- [TASK DESCRIPTION] Search each line below for "bubble", then return the lines where it appears.

[Records contained in a dataset]
_____
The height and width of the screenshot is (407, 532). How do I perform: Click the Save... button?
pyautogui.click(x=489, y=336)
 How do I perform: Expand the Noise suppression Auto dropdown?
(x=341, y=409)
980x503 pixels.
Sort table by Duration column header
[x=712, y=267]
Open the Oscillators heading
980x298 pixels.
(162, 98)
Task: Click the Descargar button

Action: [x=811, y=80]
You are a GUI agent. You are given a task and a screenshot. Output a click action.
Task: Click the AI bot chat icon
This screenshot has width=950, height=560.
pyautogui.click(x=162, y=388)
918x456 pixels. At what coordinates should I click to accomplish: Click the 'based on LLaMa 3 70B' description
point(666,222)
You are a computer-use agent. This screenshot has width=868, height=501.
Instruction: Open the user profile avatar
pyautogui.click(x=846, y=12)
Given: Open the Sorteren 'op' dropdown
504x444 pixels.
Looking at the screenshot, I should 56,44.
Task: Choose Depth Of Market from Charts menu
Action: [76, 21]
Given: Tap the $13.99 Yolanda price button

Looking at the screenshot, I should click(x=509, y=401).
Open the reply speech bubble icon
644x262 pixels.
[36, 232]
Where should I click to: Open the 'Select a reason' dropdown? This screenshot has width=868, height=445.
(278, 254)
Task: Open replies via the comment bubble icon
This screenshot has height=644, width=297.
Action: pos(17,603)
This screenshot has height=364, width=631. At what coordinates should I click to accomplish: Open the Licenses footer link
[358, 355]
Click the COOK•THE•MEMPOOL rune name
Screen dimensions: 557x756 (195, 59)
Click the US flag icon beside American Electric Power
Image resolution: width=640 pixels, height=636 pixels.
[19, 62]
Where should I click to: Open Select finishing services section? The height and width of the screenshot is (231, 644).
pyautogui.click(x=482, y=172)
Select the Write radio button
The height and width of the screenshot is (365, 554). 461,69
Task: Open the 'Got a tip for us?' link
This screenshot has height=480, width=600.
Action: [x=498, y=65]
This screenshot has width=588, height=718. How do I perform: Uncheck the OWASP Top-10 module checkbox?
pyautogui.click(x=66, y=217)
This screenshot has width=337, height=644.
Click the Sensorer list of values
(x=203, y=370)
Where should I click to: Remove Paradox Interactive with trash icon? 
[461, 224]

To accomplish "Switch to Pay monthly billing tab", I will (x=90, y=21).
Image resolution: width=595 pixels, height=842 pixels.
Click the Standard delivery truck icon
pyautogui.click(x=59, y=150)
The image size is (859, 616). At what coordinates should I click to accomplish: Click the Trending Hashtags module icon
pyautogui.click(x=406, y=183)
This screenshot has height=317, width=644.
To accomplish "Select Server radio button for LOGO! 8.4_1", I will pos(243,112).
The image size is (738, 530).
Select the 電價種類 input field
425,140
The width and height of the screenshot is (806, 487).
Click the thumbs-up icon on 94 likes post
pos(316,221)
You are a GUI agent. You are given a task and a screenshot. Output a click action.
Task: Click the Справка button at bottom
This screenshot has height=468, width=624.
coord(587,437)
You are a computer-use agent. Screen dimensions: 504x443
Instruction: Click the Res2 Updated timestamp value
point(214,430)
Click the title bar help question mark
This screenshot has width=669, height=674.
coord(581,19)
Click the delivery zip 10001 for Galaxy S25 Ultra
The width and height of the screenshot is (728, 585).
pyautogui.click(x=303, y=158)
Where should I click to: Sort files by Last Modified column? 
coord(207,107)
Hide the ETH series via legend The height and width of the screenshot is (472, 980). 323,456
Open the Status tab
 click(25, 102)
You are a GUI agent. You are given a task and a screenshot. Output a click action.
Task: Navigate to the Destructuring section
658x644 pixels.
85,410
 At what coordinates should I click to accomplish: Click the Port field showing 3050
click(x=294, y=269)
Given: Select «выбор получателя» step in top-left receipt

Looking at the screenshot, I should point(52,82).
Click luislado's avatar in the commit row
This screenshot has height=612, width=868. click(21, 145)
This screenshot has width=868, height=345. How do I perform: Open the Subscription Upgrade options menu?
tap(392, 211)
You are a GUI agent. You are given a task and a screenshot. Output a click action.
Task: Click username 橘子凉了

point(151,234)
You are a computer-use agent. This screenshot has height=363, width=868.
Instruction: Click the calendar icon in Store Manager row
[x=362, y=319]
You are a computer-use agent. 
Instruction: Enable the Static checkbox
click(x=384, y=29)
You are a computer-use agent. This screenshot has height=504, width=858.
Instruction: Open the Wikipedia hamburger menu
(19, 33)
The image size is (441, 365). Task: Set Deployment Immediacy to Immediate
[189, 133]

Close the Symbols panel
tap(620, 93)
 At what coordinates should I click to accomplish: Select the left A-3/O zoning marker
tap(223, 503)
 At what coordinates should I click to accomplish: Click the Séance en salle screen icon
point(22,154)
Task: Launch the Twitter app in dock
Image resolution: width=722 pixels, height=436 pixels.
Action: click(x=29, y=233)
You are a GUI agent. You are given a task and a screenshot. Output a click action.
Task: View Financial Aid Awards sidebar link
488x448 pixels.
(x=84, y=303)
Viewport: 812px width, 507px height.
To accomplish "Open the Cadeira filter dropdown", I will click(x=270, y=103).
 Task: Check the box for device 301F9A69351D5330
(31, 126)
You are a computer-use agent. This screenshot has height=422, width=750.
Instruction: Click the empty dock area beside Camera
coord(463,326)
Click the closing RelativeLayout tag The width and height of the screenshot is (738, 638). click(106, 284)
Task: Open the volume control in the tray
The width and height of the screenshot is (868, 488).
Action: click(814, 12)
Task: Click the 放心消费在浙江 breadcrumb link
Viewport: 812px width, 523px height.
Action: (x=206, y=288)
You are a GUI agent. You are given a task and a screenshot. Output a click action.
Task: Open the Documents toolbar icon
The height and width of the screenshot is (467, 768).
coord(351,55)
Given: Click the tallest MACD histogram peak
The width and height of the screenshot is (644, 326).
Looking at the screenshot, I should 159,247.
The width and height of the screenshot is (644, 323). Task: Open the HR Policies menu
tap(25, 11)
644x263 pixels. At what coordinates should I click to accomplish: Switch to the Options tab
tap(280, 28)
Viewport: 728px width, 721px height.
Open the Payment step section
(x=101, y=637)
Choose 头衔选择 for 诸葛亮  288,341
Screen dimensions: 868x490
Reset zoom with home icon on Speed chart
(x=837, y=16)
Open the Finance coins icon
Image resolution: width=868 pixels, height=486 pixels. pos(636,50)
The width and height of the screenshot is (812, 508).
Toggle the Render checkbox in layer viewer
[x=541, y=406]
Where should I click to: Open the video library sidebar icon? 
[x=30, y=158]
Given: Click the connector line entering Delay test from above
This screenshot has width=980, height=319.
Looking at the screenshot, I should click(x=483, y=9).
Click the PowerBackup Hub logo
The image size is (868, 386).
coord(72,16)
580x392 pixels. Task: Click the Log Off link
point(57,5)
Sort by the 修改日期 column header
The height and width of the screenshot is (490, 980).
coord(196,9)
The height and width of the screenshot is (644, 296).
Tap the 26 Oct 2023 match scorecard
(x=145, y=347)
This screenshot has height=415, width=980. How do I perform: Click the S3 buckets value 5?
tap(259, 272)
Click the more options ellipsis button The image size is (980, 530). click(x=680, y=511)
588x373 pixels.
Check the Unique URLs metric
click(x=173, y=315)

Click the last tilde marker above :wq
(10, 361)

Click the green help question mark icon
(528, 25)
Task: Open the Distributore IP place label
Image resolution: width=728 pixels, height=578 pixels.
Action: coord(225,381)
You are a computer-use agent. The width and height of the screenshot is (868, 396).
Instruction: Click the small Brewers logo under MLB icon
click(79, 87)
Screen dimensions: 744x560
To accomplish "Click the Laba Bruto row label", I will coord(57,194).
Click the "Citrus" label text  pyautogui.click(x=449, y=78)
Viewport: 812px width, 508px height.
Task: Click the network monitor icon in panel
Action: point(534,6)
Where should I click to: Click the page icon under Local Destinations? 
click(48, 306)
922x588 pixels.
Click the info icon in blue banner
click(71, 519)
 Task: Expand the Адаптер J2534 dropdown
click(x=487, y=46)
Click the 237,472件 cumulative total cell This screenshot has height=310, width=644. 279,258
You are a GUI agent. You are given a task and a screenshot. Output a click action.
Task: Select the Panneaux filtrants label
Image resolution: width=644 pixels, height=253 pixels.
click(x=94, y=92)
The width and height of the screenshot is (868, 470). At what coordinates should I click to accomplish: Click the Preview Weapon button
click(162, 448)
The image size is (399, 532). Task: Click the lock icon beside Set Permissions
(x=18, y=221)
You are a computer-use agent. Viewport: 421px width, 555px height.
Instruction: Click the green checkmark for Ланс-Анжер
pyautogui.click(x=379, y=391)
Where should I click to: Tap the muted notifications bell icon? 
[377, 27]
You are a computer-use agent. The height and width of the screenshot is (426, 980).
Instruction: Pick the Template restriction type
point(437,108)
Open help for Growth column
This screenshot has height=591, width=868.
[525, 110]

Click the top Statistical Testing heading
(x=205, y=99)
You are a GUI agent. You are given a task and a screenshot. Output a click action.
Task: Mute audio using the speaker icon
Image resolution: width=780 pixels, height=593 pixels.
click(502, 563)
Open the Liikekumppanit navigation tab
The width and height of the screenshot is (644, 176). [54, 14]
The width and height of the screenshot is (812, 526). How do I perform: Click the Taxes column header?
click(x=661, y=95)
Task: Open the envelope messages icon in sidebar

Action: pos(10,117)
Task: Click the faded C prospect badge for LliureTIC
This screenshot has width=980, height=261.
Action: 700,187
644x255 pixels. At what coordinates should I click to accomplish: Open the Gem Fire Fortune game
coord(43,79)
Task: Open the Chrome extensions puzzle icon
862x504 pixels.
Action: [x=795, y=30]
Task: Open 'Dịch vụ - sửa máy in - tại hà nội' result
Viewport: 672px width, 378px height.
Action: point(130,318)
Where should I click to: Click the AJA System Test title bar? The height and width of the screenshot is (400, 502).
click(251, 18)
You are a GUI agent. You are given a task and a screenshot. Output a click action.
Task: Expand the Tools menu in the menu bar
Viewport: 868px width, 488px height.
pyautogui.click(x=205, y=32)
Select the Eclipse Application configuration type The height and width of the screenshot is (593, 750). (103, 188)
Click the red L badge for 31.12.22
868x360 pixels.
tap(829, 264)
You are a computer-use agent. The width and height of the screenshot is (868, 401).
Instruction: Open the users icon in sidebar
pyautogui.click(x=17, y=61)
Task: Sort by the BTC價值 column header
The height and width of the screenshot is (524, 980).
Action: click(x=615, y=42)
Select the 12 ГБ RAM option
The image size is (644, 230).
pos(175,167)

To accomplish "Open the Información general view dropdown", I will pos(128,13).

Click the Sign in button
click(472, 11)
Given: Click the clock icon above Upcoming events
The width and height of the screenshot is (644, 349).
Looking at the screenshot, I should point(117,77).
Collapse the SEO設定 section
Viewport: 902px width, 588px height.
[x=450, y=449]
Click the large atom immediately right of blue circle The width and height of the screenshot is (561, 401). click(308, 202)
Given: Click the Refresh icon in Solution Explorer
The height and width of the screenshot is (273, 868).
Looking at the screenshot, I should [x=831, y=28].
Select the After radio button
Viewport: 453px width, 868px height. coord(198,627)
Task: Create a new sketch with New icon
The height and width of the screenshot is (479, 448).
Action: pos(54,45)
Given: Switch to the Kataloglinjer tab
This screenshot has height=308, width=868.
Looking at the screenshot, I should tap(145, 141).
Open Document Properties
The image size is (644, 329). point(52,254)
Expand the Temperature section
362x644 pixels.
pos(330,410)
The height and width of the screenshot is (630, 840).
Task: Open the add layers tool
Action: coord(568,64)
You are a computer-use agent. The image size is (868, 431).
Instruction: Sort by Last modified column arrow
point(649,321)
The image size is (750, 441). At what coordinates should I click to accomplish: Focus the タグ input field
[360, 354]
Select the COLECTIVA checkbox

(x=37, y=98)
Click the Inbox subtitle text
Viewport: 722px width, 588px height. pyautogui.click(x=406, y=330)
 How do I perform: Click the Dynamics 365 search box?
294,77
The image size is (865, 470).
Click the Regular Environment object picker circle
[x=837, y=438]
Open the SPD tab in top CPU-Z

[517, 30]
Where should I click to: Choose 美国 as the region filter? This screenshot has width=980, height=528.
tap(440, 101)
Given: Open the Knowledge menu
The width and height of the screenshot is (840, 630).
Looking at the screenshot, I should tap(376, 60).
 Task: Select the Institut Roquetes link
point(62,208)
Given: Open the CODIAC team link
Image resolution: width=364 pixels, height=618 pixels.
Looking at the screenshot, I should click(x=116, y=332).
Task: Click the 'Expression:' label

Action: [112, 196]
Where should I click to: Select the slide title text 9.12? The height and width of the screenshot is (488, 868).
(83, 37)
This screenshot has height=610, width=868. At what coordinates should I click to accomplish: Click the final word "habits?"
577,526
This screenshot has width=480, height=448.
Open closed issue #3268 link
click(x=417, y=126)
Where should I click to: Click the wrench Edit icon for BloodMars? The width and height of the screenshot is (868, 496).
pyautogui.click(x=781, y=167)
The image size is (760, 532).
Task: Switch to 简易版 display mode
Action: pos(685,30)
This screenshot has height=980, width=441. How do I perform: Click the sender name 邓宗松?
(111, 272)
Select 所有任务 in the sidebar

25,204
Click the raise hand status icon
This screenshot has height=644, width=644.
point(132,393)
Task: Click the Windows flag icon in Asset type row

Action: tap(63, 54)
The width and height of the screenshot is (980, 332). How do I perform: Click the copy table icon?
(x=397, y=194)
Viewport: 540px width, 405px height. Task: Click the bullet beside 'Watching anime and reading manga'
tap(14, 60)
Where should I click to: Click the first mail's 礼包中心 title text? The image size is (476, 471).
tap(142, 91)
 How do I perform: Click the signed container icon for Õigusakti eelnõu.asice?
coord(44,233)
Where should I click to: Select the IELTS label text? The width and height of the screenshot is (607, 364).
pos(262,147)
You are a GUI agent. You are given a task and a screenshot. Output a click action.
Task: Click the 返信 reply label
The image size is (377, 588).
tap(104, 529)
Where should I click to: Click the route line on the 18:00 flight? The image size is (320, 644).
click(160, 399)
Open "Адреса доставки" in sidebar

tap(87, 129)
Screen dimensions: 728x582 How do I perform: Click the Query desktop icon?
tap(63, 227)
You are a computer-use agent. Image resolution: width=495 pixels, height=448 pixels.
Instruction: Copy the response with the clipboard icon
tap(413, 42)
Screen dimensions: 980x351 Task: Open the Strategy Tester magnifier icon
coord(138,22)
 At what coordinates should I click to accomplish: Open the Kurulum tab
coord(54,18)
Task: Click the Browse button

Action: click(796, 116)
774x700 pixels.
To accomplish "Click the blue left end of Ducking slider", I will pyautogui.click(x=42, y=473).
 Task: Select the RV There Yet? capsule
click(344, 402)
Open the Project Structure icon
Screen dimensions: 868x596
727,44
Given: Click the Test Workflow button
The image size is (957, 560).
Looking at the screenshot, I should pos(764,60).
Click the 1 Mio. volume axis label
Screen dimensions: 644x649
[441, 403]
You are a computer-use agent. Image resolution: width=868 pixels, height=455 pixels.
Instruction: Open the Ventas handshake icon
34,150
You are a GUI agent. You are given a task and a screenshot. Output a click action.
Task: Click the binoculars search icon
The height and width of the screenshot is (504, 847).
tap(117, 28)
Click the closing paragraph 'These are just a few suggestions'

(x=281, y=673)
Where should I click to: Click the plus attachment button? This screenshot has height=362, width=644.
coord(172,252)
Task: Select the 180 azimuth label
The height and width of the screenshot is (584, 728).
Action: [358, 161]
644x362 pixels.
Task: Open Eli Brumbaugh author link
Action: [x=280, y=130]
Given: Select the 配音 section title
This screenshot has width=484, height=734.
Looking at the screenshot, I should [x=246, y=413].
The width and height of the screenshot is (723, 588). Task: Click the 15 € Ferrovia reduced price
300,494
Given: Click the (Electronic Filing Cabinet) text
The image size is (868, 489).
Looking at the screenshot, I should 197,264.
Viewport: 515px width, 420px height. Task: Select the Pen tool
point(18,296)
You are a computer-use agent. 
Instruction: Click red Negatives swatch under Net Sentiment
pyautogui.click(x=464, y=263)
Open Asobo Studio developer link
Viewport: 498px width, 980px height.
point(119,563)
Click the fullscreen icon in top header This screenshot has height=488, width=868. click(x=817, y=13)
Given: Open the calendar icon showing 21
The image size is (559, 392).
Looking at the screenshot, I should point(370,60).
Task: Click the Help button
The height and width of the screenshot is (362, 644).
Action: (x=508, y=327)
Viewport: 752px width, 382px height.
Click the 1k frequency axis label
_____
- [EXERCISE SOLUTION]
Open the reply speech bubble icon
Task: Open replies via the comment bubble icon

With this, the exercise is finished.